● EXERCISE OBJECTIVE: Could you restate the entries below word for word?

● MATERIAL FOR THE TASK:
________________________

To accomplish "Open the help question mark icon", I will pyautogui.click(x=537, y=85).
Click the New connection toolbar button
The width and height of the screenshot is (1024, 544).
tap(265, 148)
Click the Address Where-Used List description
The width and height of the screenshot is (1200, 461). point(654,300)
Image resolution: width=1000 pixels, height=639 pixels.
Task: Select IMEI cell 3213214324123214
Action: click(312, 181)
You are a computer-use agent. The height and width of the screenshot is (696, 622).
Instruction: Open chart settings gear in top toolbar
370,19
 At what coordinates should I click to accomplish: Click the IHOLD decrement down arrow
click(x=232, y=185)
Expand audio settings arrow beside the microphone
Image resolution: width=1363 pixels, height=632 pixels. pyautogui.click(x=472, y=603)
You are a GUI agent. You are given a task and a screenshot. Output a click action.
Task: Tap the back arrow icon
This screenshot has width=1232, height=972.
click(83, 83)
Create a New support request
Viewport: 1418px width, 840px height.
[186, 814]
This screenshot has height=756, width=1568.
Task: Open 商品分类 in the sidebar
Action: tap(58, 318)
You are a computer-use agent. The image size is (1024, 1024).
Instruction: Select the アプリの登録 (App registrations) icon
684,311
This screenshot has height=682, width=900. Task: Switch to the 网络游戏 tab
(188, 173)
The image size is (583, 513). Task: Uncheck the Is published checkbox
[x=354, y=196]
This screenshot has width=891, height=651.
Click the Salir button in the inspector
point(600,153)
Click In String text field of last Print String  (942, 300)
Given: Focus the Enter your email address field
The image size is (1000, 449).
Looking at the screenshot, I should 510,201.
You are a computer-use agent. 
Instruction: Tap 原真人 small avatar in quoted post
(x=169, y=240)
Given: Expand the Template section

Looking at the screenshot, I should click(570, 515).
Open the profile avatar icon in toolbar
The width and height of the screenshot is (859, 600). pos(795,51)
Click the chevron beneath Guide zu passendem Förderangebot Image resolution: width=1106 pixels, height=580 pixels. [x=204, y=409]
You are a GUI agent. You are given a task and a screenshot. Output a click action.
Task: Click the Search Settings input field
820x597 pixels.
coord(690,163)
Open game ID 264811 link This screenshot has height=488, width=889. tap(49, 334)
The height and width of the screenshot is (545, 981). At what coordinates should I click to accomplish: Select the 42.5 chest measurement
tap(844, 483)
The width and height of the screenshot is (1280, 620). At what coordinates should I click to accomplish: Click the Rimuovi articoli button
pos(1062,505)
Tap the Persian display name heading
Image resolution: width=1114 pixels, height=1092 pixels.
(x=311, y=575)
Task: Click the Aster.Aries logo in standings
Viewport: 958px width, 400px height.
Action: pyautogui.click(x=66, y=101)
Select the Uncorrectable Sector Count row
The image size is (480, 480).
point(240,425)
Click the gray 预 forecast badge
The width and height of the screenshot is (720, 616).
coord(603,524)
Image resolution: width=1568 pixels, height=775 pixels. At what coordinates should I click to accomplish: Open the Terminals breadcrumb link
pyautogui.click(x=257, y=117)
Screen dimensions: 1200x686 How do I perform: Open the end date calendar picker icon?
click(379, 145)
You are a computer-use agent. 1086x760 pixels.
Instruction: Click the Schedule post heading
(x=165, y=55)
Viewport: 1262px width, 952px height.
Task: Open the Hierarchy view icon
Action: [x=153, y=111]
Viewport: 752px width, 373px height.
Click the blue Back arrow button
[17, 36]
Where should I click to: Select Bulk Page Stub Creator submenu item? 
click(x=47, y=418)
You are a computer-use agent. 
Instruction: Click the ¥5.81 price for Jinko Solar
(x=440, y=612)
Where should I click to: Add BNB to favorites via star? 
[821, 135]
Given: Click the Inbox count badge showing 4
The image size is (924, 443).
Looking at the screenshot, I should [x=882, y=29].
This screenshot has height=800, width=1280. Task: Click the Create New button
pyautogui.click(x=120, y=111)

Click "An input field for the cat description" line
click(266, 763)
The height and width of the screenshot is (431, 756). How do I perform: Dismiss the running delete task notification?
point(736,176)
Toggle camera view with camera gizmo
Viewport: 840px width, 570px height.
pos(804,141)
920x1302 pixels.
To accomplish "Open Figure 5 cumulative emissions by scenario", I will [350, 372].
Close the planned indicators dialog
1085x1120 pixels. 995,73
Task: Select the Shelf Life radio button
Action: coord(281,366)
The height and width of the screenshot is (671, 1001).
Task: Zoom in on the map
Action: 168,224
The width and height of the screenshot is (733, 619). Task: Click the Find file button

________________________

● YOUR SOLUTION:
To accomplish "Open the help question mark icon", I will pyautogui.click(x=537, y=85).
Click the New connection toolbar button
The width and height of the screenshot is (1024, 544).
tap(265, 148)
Click the Address Where-Used List description
The width and height of the screenshot is (1200, 461). point(654,300)
Image resolution: width=1000 pixels, height=639 pixels.
Task: Select IMEI cell 3213214324123214
Action: click(312, 181)
You are a computer-use agent. The height and width of the screenshot is (696, 622).
Instruction: Open chart settings gear in top toolbar
370,19
 At what coordinates should I click to accomplish: Click the IHOLD decrement down arrow
click(x=232, y=185)
Expand audio settings arrow beside the microphone
Image resolution: width=1363 pixels, height=632 pixels. pyautogui.click(x=472, y=603)
You are a GUI agent. You are given a task and a screenshot. Output a click action.
Task: Tap the back arrow icon
This screenshot has width=1232, height=972.
click(83, 83)
Create a New support request
Viewport: 1418px width, 840px height.
[186, 814]
This screenshot has height=756, width=1568.
Task: Open 商品分类 in the sidebar
Action: tap(58, 318)
You are a computer-use agent. The image size is (1024, 1024).
Instruction: Select the アプリの登録 (App registrations) icon
684,311
This screenshot has height=682, width=900. Task: Switch to the 网络游戏 tab
(188, 173)
The image size is (583, 513). Task: Uncheck the Is published checkbox
[x=354, y=196]
This screenshot has width=891, height=651.
Click the Salir button in the inspector
point(600,153)
Click In String text field of last Print String  (942, 300)
Given: Focus the Enter your email address field
The image size is (1000, 449).
Looking at the screenshot, I should 510,201.
You are a computer-use agent. 
Instruction: Tap 原真人 small avatar in quoted post
(x=169, y=240)
Given: Expand the Template section

Looking at the screenshot, I should click(570, 515).
Open the profile avatar icon in toolbar
The width and height of the screenshot is (859, 600). pos(795,51)
Click the chevron beneath Guide zu passendem Förderangebot Image resolution: width=1106 pixels, height=580 pixels. [x=204, y=409]
You are a GUI agent. You are given a task and a screenshot. Output a click action.
Task: Click the Search Settings input field
820x597 pixels.
coord(690,163)
Open game ID 264811 link This screenshot has height=488, width=889. tap(49, 334)
The height and width of the screenshot is (545, 981). At what coordinates should I click to accomplish: Select the 42.5 chest measurement
tap(844, 483)
The width and height of the screenshot is (1280, 620). At what coordinates should I click to accomplish: Click the Rimuovi articoli button
pos(1062,505)
Tap the Persian display name heading
Image resolution: width=1114 pixels, height=1092 pixels.
(x=311, y=575)
Task: Click the Aster.Aries logo in standings
Viewport: 958px width, 400px height.
Action: pyautogui.click(x=66, y=101)
Select the Uncorrectable Sector Count row
The image size is (480, 480).
point(240,425)
Click the gray 预 forecast badge
The width and height of the screenshot is (720, 616).
coord(603,524)
Image resolution: width=1568 pixels, height=775 pixels. At what coordinates should I click to accomplish: Open the Terminals breadcrumb link
pyautogui.click(x=257, y=117)
Screen dimensions: 1200x686 How do I perform: Open the end date calendar picker icon?
click(379, 145)
You are a computer-use agent. 1086x760 pixels.
Instruction: Click the Schedule post heading
(x=165, y=55)
Viewport: 1262px width, 952px height.
Task: Open the Hierarchy view icon
Action: [x=153, y=111]
Viewport: 752px width, 373px height.
Click the blue Back arrow button
[17, 36]
Where should I click to: Select Bulk Page Stub Creator submenu item? 
click(x=47, y=418)
You are a computer-use agent. 
Instruction: Click the ¥5.81 price for Jinko Solar
(x=440, y=612)
Where should I click to: Add BNB to favorites via star? 
[821, 135]
Given: Click the Inbox count badge showing 4
The image size is (924, 443).
Looking at the screenshot, I should [x=882, y=29].
This screenshot has height=800, width=1280. Task: Click the Create New button
pyautogui.click(x=120, y=111)

Click "An input field for the cat description" line
click(266, 763)
The height and width of the screenshot is (431, 756). How do I perform: Dismiss the running delete task notification?
point(736,176)
Toggle camera view with camera gizmo
Viewport: 840px width, 570px height.
pos(804,141)
920x1302 pixels.
To accomplish "Open Figure 5 cumulative emissions by scenario", I will [350, 372].
Close the planned indicators dialog
1085x1120 pixels. 995,73
Task: Select the Shelf Life radio button
Action: coord(281,366)
The height and width of the screenshot is (671, 1001).
Task: Zoom in on the map
Action: 168,224
The width and height of the screenshot is (733, 619). Task: Click the Find file button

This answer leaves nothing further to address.